Aujourd'hui, quand on associe le rap à Toronto, on pense à Drake. Cependant, bien avant que celui-ci ne soit une star et qu'il n'attire l'attention vers celle qu'on appelle désormais "The Six", la métropole était déjà une terre de rap. C'était, pour citer un exemple parmi bien d'autres, la base de Hand'Solo, un label qui, à partir de 1996, a joué un rôle clé dans l'underground canadien, et qui, aujourd'hui encore, défend avec vigueur une esthétique qu'on pourrait qualifier de "backpacker avancé" : encore très ancrée dans les années 90, mais différente, singulière, soit pour son côté loufoque, soit pour son rejet des routines. RoyceBIRTH, leur dernière signature, un rappeur et beatmaker issu de Toronto même, ne déroge pas à la règle.

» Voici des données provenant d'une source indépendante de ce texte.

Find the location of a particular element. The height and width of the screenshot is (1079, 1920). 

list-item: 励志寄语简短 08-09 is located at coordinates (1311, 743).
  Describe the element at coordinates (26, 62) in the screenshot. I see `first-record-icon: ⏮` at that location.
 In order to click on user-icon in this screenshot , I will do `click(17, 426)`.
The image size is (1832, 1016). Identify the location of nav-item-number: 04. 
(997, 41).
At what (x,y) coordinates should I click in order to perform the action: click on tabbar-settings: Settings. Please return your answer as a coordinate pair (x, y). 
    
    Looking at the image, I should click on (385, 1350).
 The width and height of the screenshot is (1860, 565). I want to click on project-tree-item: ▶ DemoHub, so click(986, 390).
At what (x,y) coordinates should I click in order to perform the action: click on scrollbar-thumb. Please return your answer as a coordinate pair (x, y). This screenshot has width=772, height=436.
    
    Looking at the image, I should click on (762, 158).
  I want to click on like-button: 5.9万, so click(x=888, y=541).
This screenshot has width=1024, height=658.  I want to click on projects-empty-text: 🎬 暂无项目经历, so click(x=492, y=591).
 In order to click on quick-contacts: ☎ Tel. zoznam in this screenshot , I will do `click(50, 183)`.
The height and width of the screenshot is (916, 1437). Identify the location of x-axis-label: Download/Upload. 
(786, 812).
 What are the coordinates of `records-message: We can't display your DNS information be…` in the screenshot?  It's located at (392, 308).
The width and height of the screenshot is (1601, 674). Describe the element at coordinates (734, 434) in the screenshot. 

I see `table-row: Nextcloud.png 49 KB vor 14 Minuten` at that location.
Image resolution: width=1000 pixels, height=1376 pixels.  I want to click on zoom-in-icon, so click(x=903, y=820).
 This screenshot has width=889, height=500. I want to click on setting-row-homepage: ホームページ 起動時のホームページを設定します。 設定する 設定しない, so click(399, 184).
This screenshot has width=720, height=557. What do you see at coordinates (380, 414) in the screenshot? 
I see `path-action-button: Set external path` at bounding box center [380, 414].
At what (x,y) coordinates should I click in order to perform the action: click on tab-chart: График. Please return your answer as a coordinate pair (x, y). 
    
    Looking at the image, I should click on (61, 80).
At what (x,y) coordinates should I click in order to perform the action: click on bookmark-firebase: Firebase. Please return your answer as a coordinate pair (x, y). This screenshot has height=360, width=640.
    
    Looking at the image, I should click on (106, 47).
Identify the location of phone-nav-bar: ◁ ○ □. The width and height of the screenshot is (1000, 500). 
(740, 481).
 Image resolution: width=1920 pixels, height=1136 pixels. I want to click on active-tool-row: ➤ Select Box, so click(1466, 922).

Même s'il est associé à eux depuis qu'il a contribué à Treat of The Day, l'album le plus célébré du rappeur maison Ghettosocks, RoyceBIRTH a pourtant peu en commun avec les garçons nerdy, déjantés et souvent blancs qui sont légions sur ce label. Il a lui aussi des bases boom bap solides, comme il l'a prouvé sur son deuxième album, un Caesar Is Home assez classieux dans le genre. Comme ses collègues d'Hand'Solo, aussi, il n'hésite pas à défier et maltraiter cet héritage. Mais sa démarche est plus ouvertement et plus sérieusement expérimentale, comme le laisse supposer le titre de ce troisième album, Art of Fire!!. Sur celui-ci, en effet, notre homme se joue des machines et de sa voix, il fait du hip-hop sens dessus dessous, et il l'infuse d'une énergie et de guitares hargneuses, avec quelques moments rock'n'roll, comme la suite formée par "Deliberate Or", "Abandon U" et "The Rhythm, The Rebel", ou plus tard "Let the Devil Win".
RoyceBIRTH aime se réinventer. Alors que le sombre et brut Caesar Is Home marquait déjà une rupture avec la soul, le jazz et les chants du mélodique theREBIRTH, son premier album, Art of Fire!! pousse la démarche plus loin encore. Seules les percussions bizarres de titres comme "City in my Soul" et "Hello World", présageaient autrefois de ce qu'il nous offre ici, à savoir un hip-hop psychédélique semé de distorsions sonores, de guitares malmenées et de raps étouffés. Avec cet album, nous sommes près du Edan de Beauty and the Beat, mais en plus frénétique, bruitiste et lo-fi, un Edan influencé par l'ère punk, plutôt que par la pop sixties.
Le résultat est, à vrai dire, moins concluant. Comme nombre d'expérimentateurs, RoyceBIRTH s'égare parfois trop loin dans le bruit et les effets. Mais il convainc aussi. Malgré la voix masquée, "Goodbye!" est efficace comme du bon vieux boom bap. Les raps de "In My Darkest Hour" collent avec ses percussions brutales et sa mélodie en arrière-plan. Si la boucle toute en handclaps de la chanson d'amour "Kismet" est fatigante, celle de "I Wasn't Taught" est proprement hypnotique, tout comme la rythmique d'un "Root For the Villain" presque kraut rock. En somme, on pourra reprocher beaucoup de choses au producteur et rappeur de Toronto, mais sûrement pas de bouger, d'évoluer, de chercher. Et parfois même, de trouver.